Brit’s love Thai food, but there’s one particular dish that’s deadly.

Just one bite could give you liver cancer.

The dish in question is extremely popular in the Thai province of Khon Kaen and is known as Koi Pla.

Koi Pla, which is made with finely chopped up raw freshwater fish, herbs, lime juice and live red ants, is one of the most common causes of cancer in the region, the BBC reported.

Fish used in koi pla carry fluke worm parasites which would be killed if it were cooked, but fans of the fish say that ruins the taste. If they are ingested they can cause infection, and, if untreated, can develop into cancer of the bile ducts in the liver. Even if a person contracts the parasite young, they will typically not develop cancer until middle age.

The dish is said to be responsible for the deaths of 20,000 people in Thailand every year and according to the World Health Organisation (WHO) there are nearly 70 million people at risk of getting this worm.

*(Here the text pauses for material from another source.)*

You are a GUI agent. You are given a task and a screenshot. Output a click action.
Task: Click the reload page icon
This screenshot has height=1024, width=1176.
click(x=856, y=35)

In 2012, there were nine million people known to be infected in Thailand, Vietnam, Cambodia and Laos. Liver cancer makes up half of all cancer cases in the north east of Thailand, according to the BBC, while worldwide it comprises just 10 per cent.

While unlikely to be featured on your local Thai takeaway menu, koi pla is hugely popular in one of the nation’s poorest provinces, Isaan.

The parasites in the dish are native to fresh water fish in the Mekong region, leaving Isaan to have the highest reported instance of cholangiocarcinoma, or bile duct cancer, in the world due to the heavy consumption of the meal.

A doctor in Thailand, Narong Khuntikeo, is currently working to fight against the delicacy after both his parents died from liver cancer after eating it.

“It’s a very big health burden around here,” liver surgeon Narong Khuntikeo told Agence France-Presse.

He continued: “But nobody knows about this because they die quietly, like leaves falling from a tree.”

The ‘silent killer’ disease has one of the lowest survival rates of all cancers if left untreated by surgery.

Khuntikeo, joined by scientists, doctors and anthropologists, have spent several years testing villagers from the Isaan region for the parasite using ultrasound machines and urine testing kits.

They found that as much as 80 per cent of inhabitants from some communities had ingested the parasite.

Given the dishes popularity, Khuntikeo has said he’s found it difficult to educate older generations about the risks of eating it: “They’ll say: ‘Oh well, there are many ways to die’.”

“But I cannot accept this answer.”

In June 2015, a special effort began to educate communities in region of the dangers of eating koi pla.

A team from the Tropical Disease Research Laboratory in Khon Kaen University is leading an outreach programme in villages along Lawa Lake where liver fluke infection rates are among the highest.

Dr Banchob Sripa is heading up the team and he told the BBC that the university had been “studying this link in our labs for over 30 years.”